- Born: England
- Education: Guildhall School of Music and Drama
- Occupation: Operatic tenor
- Organizations: Royal Opera House;
- Website: markmilhofer.com

= Mark Milhofer =

English operatic tenor

Mark Milhofer is an English operatic tenor, who has performed at major international opera houses, beginning his career in Italy. Besides the standard repertoire, the singer has appeared in historically informed performances such as Monterverdi's L'incoronazione di Poppea, in 20th-century operas by Benjamin Britten and Gian Carlo Menotti, and in premieres of new operas.

== Career ==
Born in England, Milhofer studied voice as a choral scholar at Magdalen College, Oxford. He studied further at the Guildhall School of Music in London. He appeared as Giannetto in Rossini's La gazza ladra with the British Youth Opera, and was then invited to study with Renata Scotto and Leyla Gencer in Italy. He made his international debut at the Teatro Regio in Parma in Rossini's La Cenerentola. He appeared in Il matrimonio segreto, Donizetti's Don Pasquale, Rossini's La scala di seta and Il Turco in Italia, Puccini's La Rondine. He performed in 20th-century operas such as Britten's Billy Budd, The Turn of the Screw and as the Madwoman in his Curlew River, and as the Magician in Menotti's The Consul. He took part in the world premieres of Marcello Panni's The Banquet, Marco Tutino's Federico II and Alessandro Solbiati's Leggenda.

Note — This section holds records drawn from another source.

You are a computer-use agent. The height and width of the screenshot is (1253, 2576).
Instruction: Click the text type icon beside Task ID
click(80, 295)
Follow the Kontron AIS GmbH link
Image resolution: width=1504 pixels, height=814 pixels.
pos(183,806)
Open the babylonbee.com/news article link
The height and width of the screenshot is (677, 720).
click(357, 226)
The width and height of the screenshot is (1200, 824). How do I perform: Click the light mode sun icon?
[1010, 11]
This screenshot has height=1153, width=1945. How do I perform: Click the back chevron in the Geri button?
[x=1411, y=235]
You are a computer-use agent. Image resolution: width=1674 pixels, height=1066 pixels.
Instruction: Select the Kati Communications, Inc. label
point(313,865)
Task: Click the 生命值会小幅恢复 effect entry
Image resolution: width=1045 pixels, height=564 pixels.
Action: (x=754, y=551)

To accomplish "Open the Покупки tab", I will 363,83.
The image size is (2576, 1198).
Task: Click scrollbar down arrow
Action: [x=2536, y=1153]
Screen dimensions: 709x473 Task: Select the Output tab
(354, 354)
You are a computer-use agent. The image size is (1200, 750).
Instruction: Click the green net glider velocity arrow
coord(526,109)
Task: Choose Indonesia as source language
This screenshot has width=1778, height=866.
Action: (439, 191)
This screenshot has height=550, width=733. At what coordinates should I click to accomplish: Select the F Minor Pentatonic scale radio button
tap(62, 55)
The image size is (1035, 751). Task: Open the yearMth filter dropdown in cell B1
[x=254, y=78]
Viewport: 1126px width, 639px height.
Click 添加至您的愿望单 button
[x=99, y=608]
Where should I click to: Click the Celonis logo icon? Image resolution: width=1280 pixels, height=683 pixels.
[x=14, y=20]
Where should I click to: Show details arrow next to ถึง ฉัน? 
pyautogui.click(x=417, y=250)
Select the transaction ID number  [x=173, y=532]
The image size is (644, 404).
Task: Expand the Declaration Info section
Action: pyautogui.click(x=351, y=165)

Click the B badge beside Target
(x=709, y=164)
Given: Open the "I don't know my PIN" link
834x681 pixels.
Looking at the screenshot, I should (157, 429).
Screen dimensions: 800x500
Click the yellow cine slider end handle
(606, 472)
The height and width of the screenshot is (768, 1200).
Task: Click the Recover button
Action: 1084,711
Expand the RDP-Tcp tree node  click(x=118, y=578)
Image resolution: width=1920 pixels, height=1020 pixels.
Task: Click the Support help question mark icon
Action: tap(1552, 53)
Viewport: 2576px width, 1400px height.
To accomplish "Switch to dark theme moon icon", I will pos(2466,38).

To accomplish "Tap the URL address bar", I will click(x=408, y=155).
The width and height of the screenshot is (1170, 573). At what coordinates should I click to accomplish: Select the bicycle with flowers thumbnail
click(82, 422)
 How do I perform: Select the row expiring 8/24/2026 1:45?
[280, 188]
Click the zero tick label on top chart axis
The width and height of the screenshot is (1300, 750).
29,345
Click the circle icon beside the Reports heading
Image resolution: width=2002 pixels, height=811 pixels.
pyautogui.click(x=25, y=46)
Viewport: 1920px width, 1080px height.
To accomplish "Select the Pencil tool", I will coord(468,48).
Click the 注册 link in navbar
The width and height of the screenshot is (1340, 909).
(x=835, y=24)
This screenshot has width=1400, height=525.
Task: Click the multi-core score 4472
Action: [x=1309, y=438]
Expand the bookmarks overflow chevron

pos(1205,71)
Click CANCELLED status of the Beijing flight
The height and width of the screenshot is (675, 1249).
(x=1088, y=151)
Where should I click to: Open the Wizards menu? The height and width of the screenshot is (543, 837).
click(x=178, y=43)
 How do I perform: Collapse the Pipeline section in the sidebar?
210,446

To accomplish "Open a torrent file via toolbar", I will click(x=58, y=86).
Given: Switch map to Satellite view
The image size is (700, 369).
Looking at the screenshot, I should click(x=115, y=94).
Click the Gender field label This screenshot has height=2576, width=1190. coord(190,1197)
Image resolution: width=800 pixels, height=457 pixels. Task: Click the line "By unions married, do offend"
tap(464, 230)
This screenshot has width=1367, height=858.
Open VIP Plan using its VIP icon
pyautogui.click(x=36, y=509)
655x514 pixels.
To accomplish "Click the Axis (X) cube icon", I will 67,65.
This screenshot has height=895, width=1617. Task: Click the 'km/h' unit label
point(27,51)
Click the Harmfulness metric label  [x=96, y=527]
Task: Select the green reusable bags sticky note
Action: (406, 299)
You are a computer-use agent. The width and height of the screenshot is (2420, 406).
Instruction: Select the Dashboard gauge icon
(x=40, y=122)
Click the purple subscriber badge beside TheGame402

Milhofer appeared in leading roles at opera houses in Europe, such as Belmonte in Mozart's Die Entführung aus dem Serail at the Landestheater Salzburg and in Rennes, Ramiro in La Cenerentola in Bern, Almaviva in Rossini's Der Barbier von Sevilla at the Graz Opera. He performed the role of Ferrando in Giorgio Strehler's staging of Mozart's Così fan tutte in Beijing and Moscow.

In 2017, he appeared in a production of Monteverdi's L’incoronazione di Poppea for the reopening of the Staatsoper Unter den Linden in Berlin, staged by Eva Höckmayr and conducted by Diego Fasolis. He was Arnalta, Poppea's nurse, alongside Anna Prohaska as Poppea and Max Emanuel Cencic as Nerone. A critic called his performance the surprise of the evening, and noted his unity of voice and character in comic and tragic action, dressed as a parody of the butler Riff Raff in The Rocky Horror Picture Show.

In concert, Milhofer sang Britten's Serenade for Tenor, Horn and Strings in Rome and Parma, Orff's Carmina Burana at the Staatstheater am Gärtnerplatz, in Zagreb, Monte-Carlo and Rome, Rossini's Petite messe solennelle at the Aldeburgh Festival, and Handel's Judas Maccabeus at The Proms with The King's Consort.